[EXTRACTED RECORDS]
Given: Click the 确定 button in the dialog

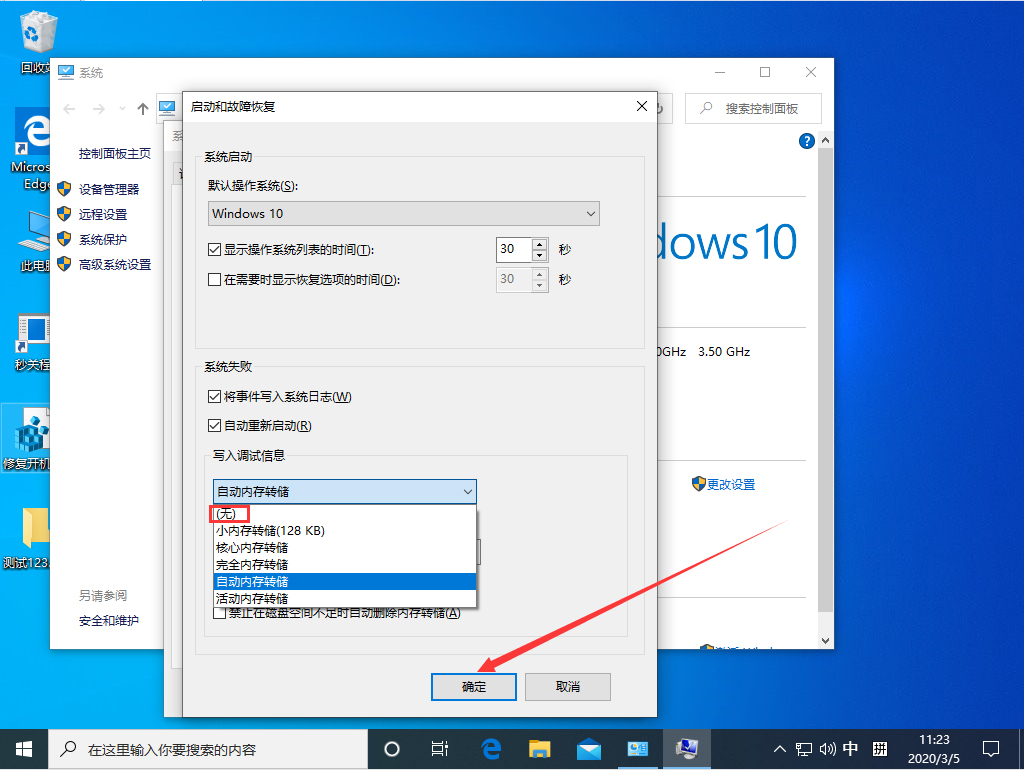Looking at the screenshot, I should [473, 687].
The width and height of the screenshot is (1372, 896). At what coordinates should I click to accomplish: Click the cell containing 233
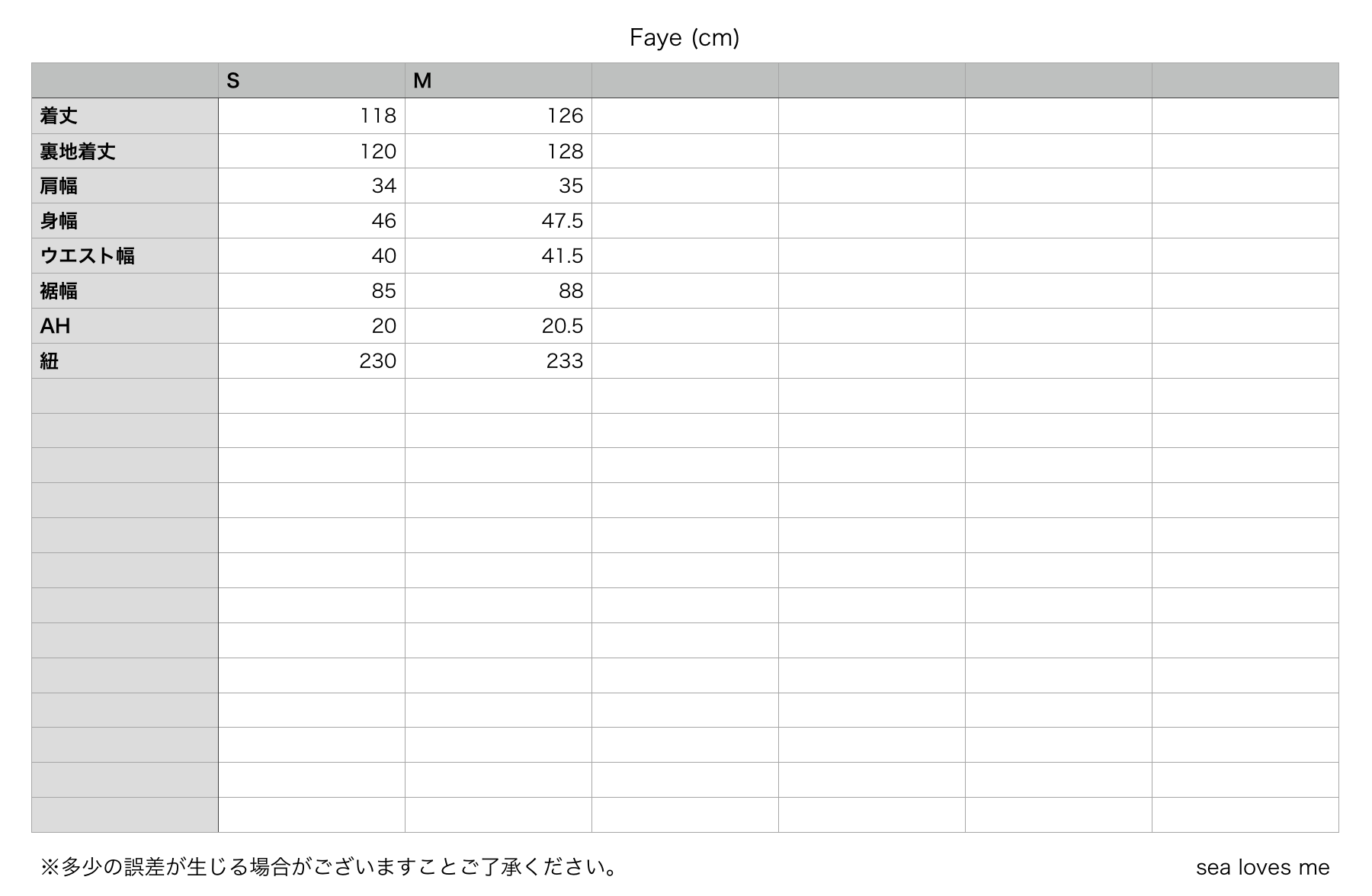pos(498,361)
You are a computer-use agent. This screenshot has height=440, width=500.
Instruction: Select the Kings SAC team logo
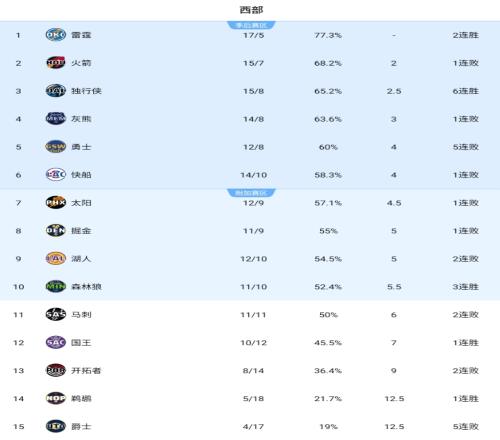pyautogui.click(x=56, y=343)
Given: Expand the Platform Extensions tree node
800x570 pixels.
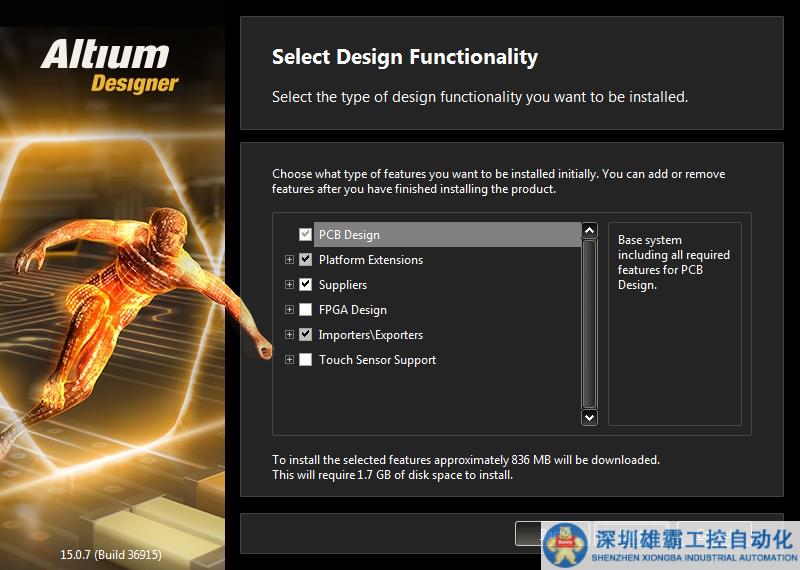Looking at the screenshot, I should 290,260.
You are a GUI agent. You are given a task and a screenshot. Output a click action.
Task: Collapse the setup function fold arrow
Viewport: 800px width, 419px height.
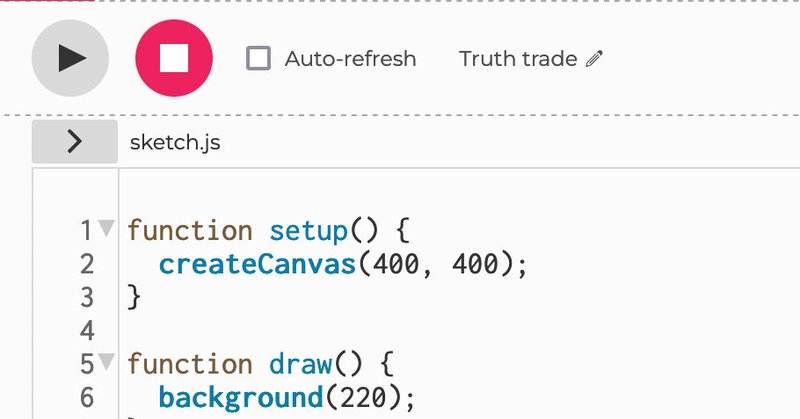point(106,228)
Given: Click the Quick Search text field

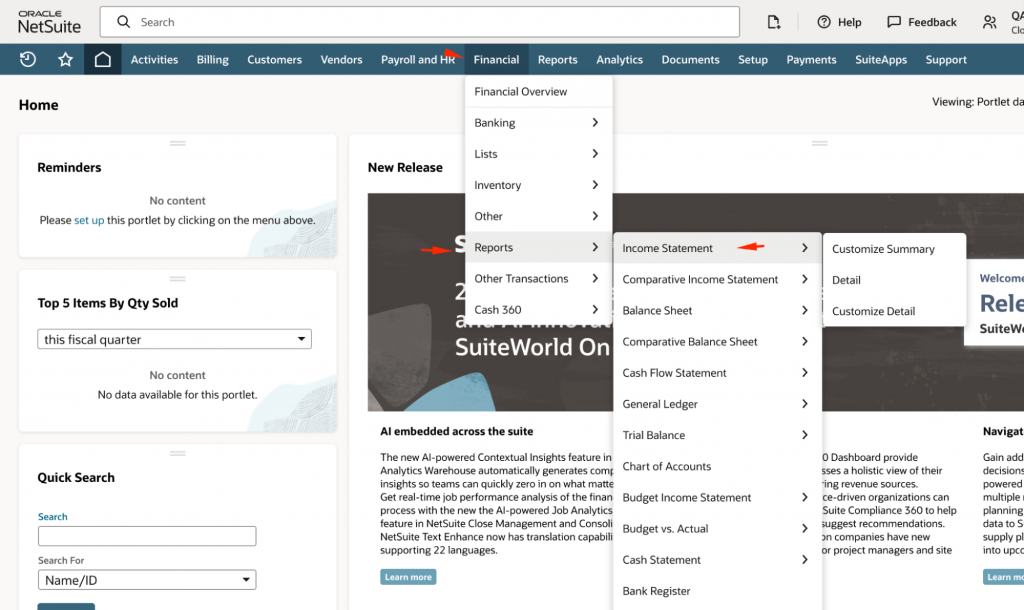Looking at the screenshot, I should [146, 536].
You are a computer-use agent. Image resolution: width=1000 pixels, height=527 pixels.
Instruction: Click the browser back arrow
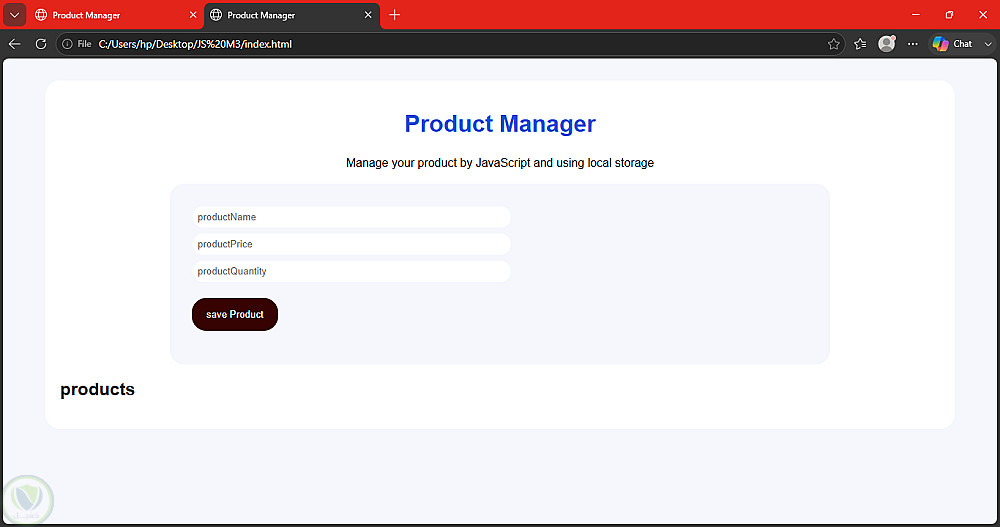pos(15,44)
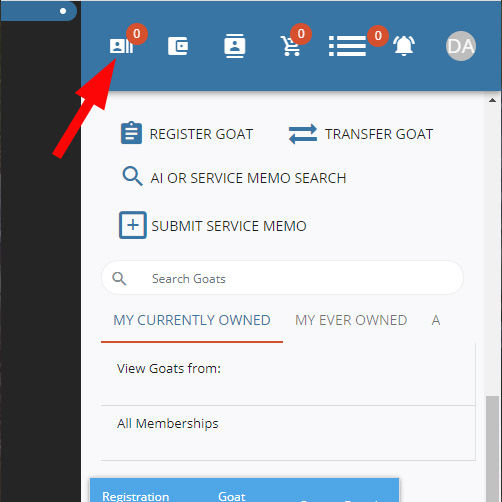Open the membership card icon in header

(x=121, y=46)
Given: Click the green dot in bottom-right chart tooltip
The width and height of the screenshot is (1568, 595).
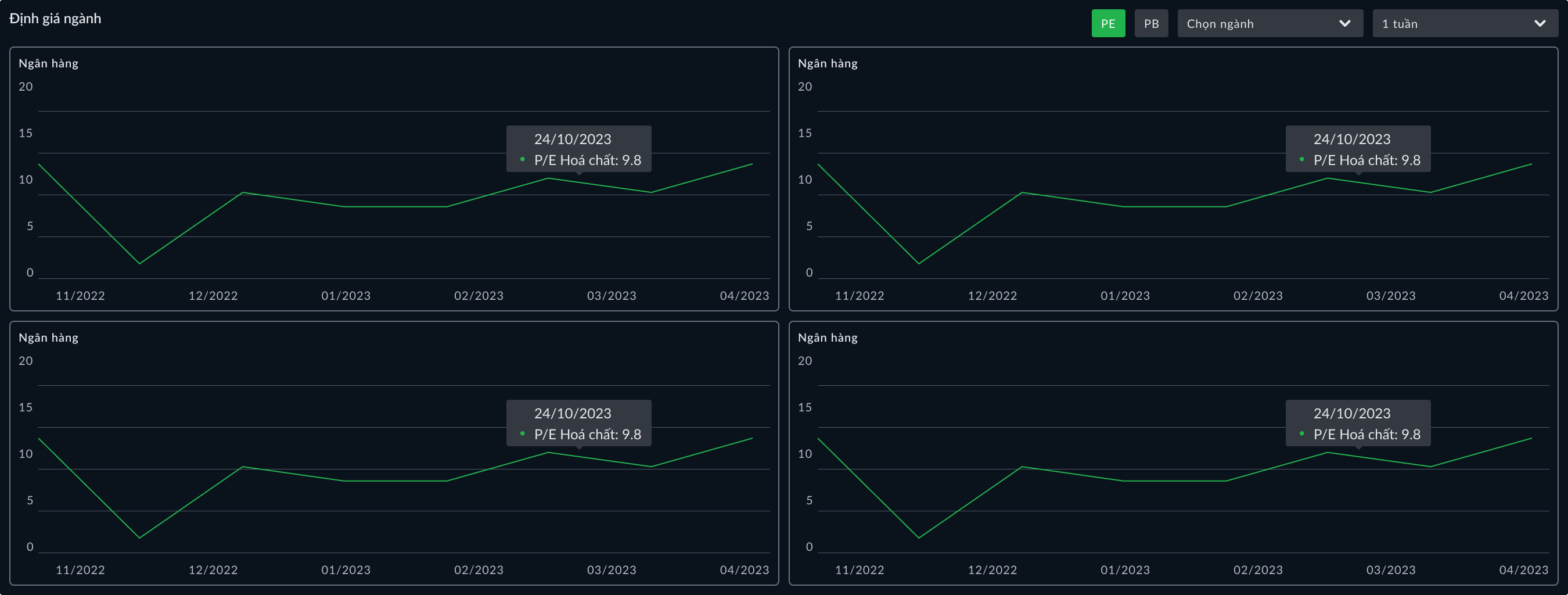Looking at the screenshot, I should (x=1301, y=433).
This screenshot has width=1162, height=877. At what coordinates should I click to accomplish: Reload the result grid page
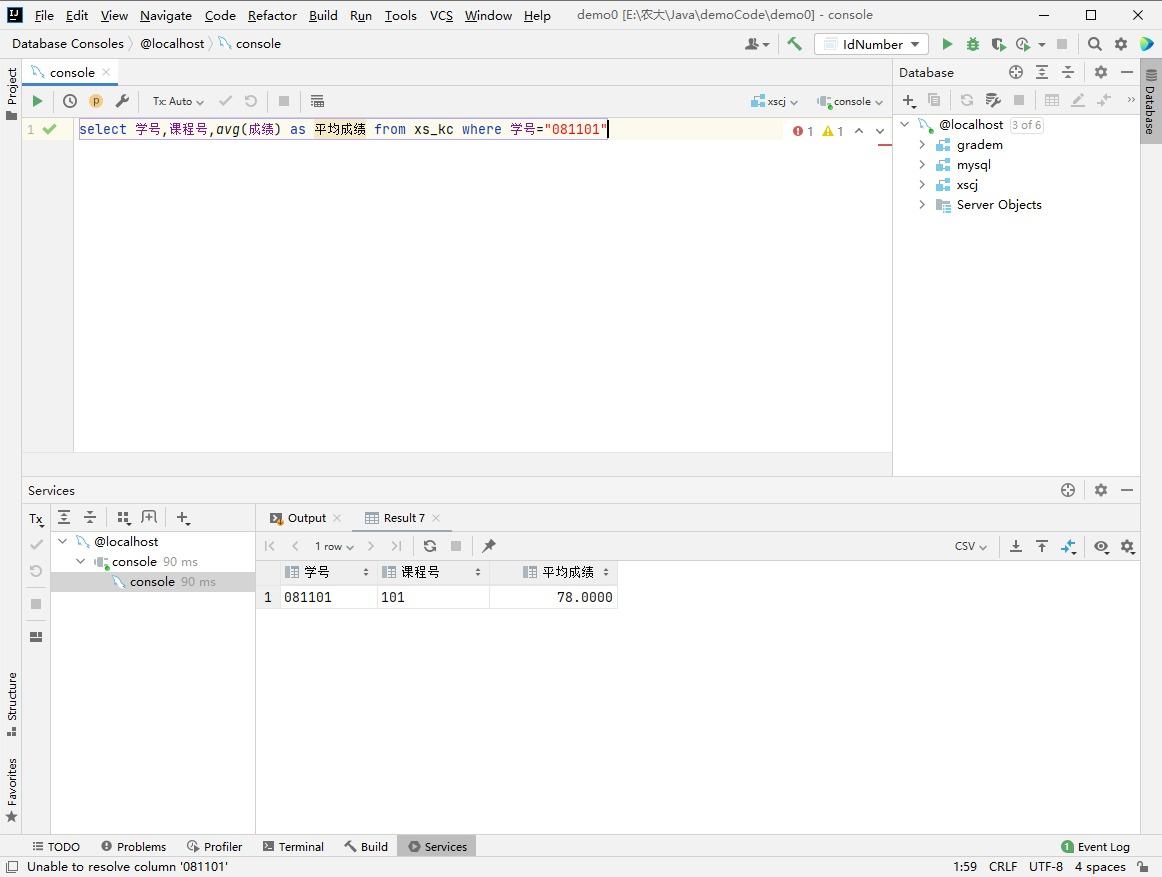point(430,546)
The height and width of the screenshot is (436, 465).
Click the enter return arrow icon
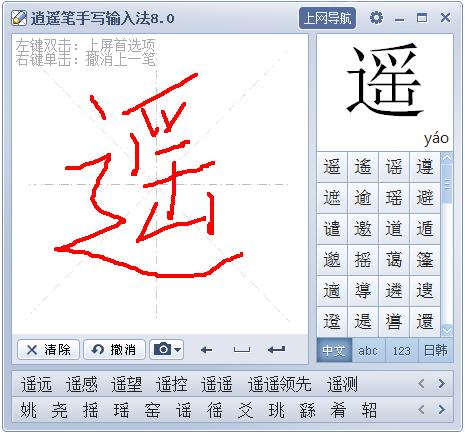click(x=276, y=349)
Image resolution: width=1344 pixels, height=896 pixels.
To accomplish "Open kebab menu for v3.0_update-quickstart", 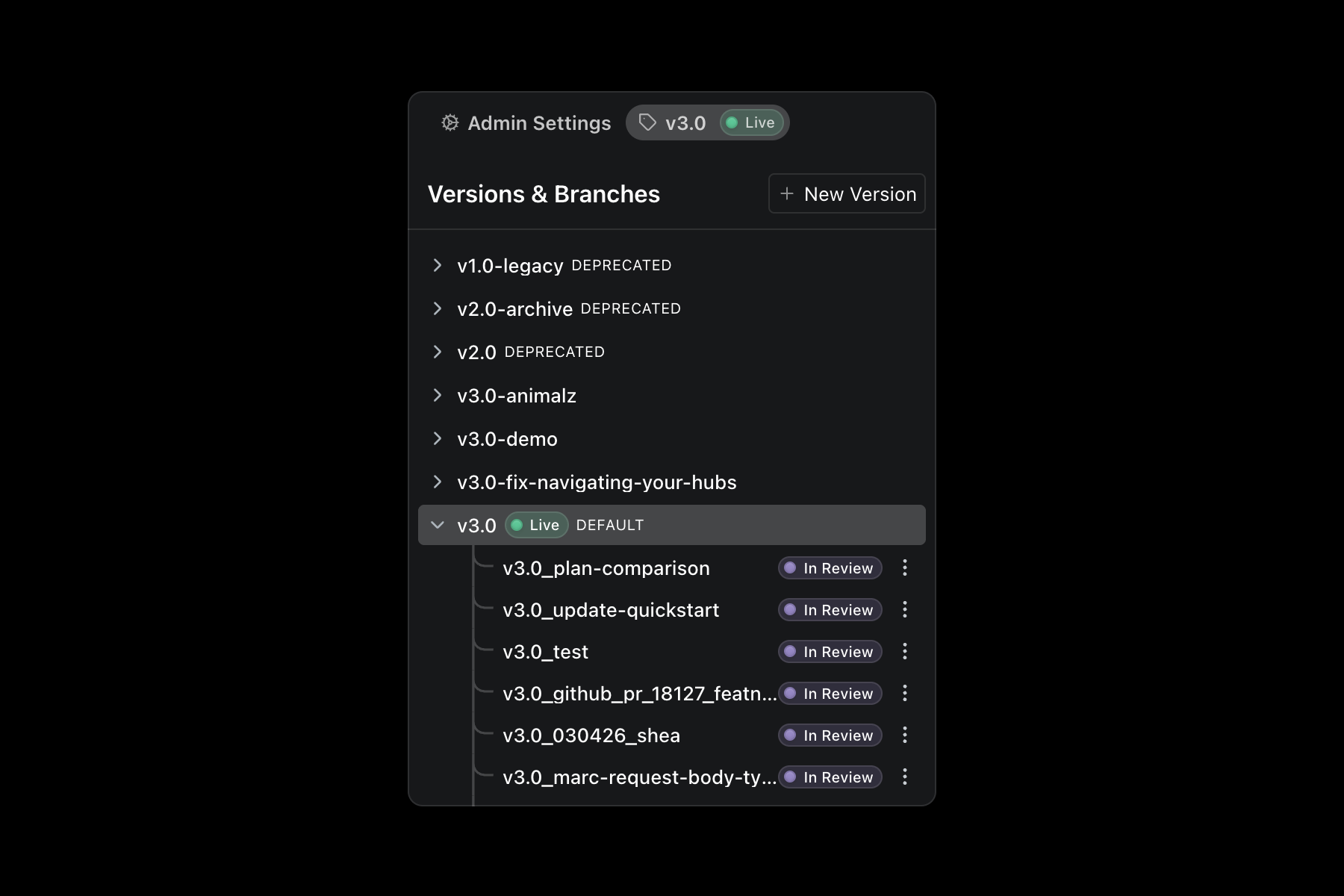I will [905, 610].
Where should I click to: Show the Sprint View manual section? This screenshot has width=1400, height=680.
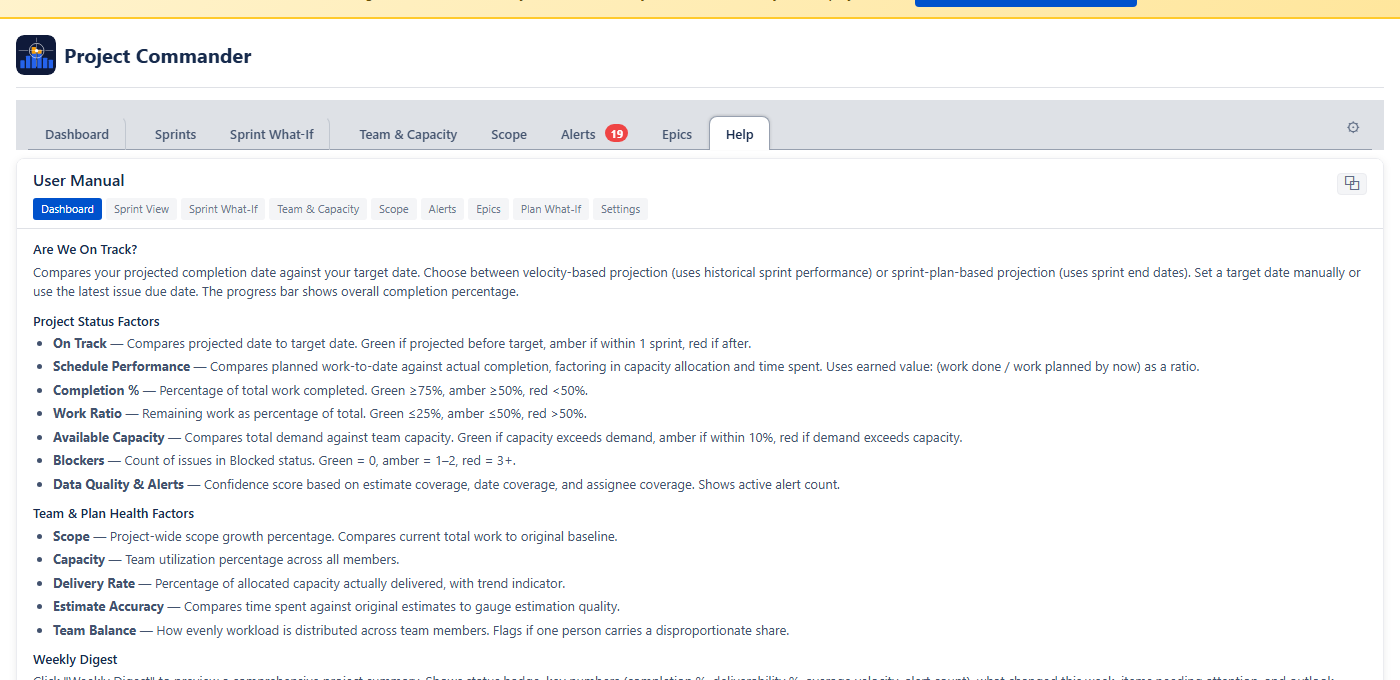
[/EXTRACTED RECORDS]
◆ ABOUT THIS EXERCISE ◆
Word for word, write out the lines above running from the one with "The width and height of the screenshot is (1372, 896)." up to and including the one with "Given: Click the green". Drop any picture.

◆ SOLUTION FOR THIS TASK ◆
The width and height of the screenshot is (1372, 896). At what coordinates should I click to accomplish: Click the cell containing 233
pos(498,361)
You are a computer-use agent. This screenshot has height=440, width=500.
Instruction: Select the Kings SAC team logo
pyautogui.click(x=56, y=343)
Given: Expand the Platform Extensions tree node
800x570 pixels.
Looking at the screenshot, I should 290,260.
You are a GUI agent. You are given a task and a screenshot. Output a click action.
Task: Collapse the setup function fold arrow
Viewport: 800px width, 419px height.
point(106,228)
Given: Click the Quick Search text field

Looking at the screenshot, I should [146, 536].
You are a computer-use agent. Image resolution: width=1000 pixels, height=527 pixels.
Instruction: Click the browser back arrow
pos(15,44)
Open the membership card icon in header

(x=121, y=46)
Given: Click the green dot in bottom-right chart tooltip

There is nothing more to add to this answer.